豊田合成はトラックの積載効率をAIで高めている

 トヨタグループ各社が物流「2024年問題」への対処を急いでいる。デンソーとアイシンは、複数の仕入れ先からの部品を対象とした共同輸送を行う。6月に両社で実証し、効果を確認できたことから本格運用に入る。トヨタ自動車やグループ各社では「引き取り物流」の導入や荷役作業に人工知能(AI)を用いるなどの取り組みも進める。輸送効率や生産性の向上を通じ、ドライバー不足などの課題に対処していく。

 両社は6月に愛知県内で共同輸送の実証を始めた。
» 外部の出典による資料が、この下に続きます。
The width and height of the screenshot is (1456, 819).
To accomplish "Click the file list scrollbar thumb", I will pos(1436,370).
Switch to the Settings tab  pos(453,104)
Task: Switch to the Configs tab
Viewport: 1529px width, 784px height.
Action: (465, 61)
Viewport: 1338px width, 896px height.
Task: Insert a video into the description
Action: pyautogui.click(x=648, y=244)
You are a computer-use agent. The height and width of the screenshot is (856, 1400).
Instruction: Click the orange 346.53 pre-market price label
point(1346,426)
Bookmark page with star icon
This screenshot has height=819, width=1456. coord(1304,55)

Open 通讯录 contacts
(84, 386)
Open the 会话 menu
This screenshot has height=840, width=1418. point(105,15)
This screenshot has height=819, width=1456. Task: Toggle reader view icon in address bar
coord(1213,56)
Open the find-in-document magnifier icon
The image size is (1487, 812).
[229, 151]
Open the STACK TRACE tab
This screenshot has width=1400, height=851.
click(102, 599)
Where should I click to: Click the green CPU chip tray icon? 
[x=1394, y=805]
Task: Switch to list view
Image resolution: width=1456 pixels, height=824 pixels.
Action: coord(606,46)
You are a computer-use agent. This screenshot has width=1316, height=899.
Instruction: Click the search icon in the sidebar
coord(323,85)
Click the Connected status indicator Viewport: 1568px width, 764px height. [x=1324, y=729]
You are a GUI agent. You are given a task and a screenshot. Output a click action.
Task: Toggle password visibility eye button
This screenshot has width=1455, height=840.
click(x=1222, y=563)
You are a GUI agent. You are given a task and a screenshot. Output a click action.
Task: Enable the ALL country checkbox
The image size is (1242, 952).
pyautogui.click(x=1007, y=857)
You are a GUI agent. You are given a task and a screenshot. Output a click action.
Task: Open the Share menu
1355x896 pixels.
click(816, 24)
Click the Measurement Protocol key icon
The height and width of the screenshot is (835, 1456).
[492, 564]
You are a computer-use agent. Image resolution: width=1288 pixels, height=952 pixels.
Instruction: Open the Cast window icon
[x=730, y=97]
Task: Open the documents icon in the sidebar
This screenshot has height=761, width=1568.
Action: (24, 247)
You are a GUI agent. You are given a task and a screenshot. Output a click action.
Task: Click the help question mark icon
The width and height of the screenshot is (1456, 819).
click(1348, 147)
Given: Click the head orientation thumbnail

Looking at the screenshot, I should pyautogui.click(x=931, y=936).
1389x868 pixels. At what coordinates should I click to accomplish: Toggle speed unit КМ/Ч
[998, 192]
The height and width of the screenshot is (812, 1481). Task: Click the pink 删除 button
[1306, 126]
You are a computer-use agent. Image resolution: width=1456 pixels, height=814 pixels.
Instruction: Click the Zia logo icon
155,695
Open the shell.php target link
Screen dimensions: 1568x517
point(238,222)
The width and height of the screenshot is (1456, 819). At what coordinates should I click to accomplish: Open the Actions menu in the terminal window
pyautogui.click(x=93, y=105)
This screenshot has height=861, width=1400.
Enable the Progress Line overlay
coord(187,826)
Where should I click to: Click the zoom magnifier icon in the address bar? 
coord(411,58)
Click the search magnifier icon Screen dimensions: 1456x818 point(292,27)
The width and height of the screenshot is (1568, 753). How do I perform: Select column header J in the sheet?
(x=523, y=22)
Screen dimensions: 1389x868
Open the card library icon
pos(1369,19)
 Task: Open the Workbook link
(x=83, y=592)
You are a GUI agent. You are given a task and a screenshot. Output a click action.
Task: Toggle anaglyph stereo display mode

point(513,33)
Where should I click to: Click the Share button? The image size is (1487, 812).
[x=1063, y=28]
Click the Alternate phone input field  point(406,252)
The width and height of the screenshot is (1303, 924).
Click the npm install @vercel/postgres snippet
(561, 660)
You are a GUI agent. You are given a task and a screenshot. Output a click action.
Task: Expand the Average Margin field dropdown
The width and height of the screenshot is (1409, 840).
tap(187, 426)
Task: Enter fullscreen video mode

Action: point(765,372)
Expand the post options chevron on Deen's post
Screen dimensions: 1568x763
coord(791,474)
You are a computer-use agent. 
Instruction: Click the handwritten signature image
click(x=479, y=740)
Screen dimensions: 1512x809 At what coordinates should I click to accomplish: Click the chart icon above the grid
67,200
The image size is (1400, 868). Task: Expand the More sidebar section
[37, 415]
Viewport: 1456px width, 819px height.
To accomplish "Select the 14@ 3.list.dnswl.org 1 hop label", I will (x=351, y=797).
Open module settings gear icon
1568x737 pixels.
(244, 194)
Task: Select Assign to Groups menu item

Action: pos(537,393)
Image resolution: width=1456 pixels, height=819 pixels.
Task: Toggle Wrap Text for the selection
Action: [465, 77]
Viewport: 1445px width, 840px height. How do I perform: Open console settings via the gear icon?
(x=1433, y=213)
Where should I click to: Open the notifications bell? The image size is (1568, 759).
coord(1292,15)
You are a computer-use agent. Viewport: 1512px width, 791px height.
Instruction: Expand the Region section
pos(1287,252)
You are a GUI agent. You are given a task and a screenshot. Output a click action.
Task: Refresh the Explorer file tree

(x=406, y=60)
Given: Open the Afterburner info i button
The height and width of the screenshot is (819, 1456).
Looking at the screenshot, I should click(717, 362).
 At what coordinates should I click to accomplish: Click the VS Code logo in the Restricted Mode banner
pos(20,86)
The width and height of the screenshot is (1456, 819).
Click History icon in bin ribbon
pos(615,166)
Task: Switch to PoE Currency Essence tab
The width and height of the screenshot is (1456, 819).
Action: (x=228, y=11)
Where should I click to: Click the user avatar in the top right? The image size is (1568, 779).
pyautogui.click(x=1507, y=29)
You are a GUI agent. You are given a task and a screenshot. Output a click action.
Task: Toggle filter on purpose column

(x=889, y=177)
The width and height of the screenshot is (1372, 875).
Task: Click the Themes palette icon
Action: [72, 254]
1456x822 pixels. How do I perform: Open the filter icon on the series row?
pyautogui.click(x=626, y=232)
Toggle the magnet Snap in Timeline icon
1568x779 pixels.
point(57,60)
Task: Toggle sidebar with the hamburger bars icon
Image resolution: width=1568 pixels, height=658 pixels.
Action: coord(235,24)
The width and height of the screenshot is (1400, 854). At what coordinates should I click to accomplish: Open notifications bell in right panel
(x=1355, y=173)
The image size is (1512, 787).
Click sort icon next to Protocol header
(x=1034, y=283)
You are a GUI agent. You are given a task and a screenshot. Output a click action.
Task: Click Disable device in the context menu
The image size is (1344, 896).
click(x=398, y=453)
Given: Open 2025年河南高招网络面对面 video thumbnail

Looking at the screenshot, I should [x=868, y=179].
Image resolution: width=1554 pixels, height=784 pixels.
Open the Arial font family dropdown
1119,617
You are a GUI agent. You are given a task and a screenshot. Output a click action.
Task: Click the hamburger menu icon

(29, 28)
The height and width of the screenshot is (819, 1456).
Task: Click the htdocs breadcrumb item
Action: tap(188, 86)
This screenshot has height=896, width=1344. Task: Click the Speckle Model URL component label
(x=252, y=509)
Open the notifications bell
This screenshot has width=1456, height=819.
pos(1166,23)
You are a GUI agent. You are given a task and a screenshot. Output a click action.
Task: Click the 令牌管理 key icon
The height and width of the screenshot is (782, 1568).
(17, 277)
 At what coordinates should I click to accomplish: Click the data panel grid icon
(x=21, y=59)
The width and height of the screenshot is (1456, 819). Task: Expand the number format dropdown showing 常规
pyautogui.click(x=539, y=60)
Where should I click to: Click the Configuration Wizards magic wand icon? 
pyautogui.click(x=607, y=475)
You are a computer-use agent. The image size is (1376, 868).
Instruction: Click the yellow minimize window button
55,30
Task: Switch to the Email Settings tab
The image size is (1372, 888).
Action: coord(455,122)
両社がそれぞれ取引するティア2(2次部品メーカー)からの納入物流が対象だ。両社の物流ノウハウを持ち寄り、運送会社などの協力のもと、部品を混載したトラックを走らせた。この結果、納入便の本数が約3割減るといった効果を確かめたことから本格運用に切り替える。共同輸送範囲の拡大にも取り組んでいく。

 グループ各社も物流効率化を急いでいる。トヨタ紡織は、2030年度を最終年度とする中期経営計画で物流革新に取り組んでいる。荷物量や配送ルート、配車数などを自動で最適化する物流オペレーションを構築し、高効率な引き取り物流へ切り替える。引き取り物流は納入側ではなく、荷主側が輸送会社を手配し、複数の企業間を1台のトラックが集荷して回る「ミルクラン」を含め、部品を取りに行く物流形態だ。同社は「自動荷降ろし」などの開発や、物流中継拠点の建設も進めていく。こうした工夫を通じ、ドライバー不足に対応するとともに、物流における二酸化炭素(CO2)排出量の3割削減を目指す。

 豊田合成は、積載量の算出をAIで自動化するシステムを開発し、みよし物流センター(愛知県みよし市)や物流子会社、TGロジスティクス(堀江亮社長、愛知県一宮市)の拠点で順次、導入している。

 トヨタは16年ごろから引き取り物流を順次、広げている。トヨタがティア1(1次部品メーカー)からの物流を、ティア1がティア2以降の物流を効率化することで、サプライチェーン(供給網)全体の物流効率化を進めている。